Au moyen-âge, et c’est là pour l’érudition une lacune bien regrettable, il n’y a point, dans toute la France, une histoire de ville écrite par des contemporains. Les seules monographies qui soient arrivées jusqu’à nous sont exclusivement ecclésiastiques et ne concernent que des abbayes, des évêchés ou des cathédrales. Les chroniqueurs laïques eux-mêmes ne mentionnent les cités les plus importantes qu’à l’occasion des événemens qui appartiennent à l’histoire générale, et c’est seulement au XVIe siècle qu’on voit paraître les premières histoires de villes ou de provinces composées sous la double influence de la renaissance classique et des traditions du moyen-âge.
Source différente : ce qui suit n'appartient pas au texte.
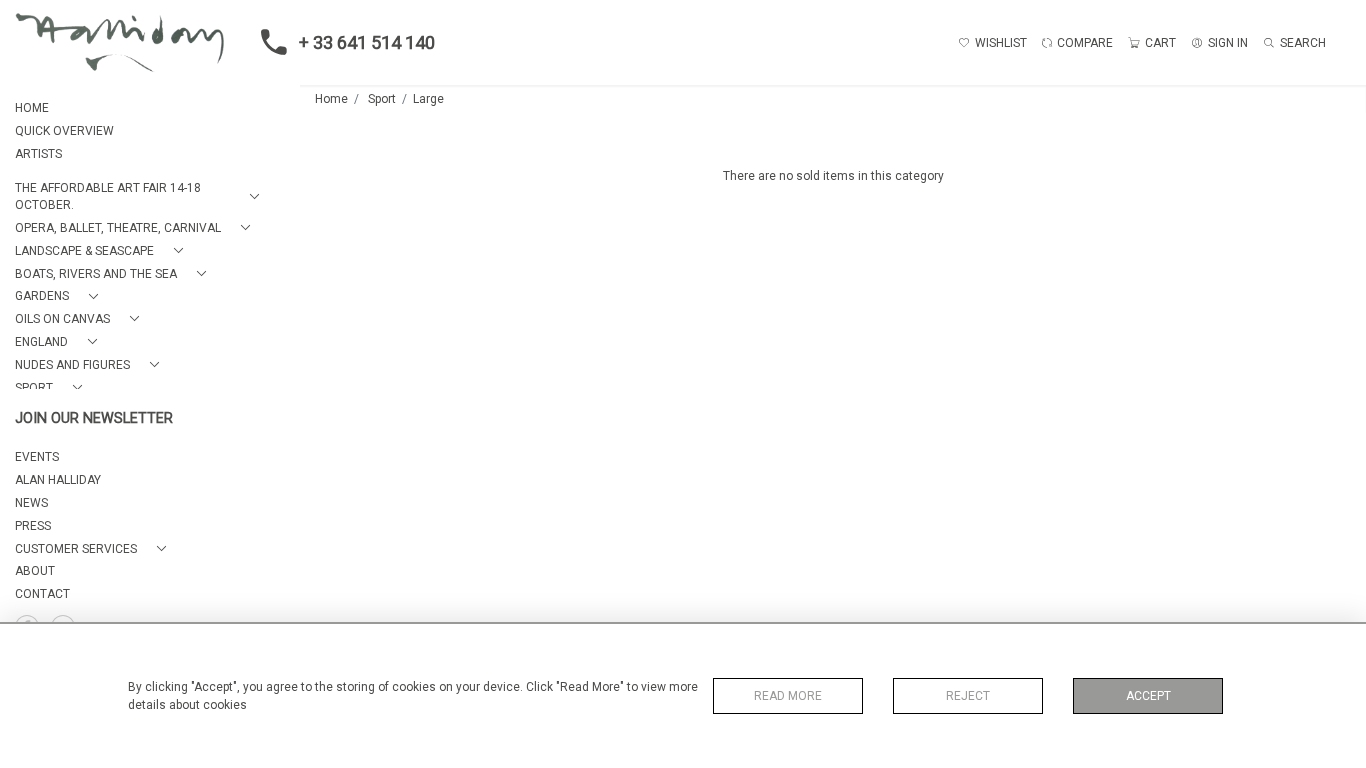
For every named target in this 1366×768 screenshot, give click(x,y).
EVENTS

La plupart de ces essais, au point de vue de l’érudition positive, ne sont pas sérieux ; les auteurs n’ont souvent consulté que des romans de chevalerie, comme l’ont fait, entre autres, Symphorien Champier, qui publia, dès 1507, un in-folio latin sur l’Origine et l’illustration de la ville de Lyon, et Alain Bouchard, à qui l’on doit des Chroniques de Bretagne composées d’après les romans du cycle d’Arthur. Au commencement du XVIIe siècle, la partie romanesque se dégage ; mais, sous la pression exclusive des idées du temps, l’histoire locale, tout en devenant plus précise, reste généralement encore ecclésiastique et féodale ; de plus, elle manque de méthode, elle mêle sans cesse les faits généraux et les faits particuliers et s’arrête à d’oiseuses questions d’étymologie ; elle flatte les villes comme les généalogistes flattent les familles en les vieillissant pour ajouter par l’âge à leur noblesse, et elle adopte sans examen tout ce qui peut plaire au patriotisme de clocher. Déjà pourtant l’impulsion est donnée : la plupart des villes de quelque importance ont trouvé, dès la première moitié du XVIIe siècle, leurs historiens ou leurs apologistes. Les curés de paroisse, les moines, les gens de robe et les médecins, composent le plus ordinairement cette phalange d’historiographes ; puis, à côté des historiographes, il y a les poètes de la pléiade municipale, qui brodent sur le thème du Guide du Voyageur en France des hexamètres latins, quelquefois même des hexamètres grecs, où les hommes plus ou moins illustres, les antiquités, les processions, les églises, la vertu des femmes, l’excellence des légumes et des fruits et la saveur des vins sont célébrés sur le mode virgilien, avec un mélange de prétention et de bonhomie qui n’appartient qu’aux écrivains de ce genre et de cette époque[1].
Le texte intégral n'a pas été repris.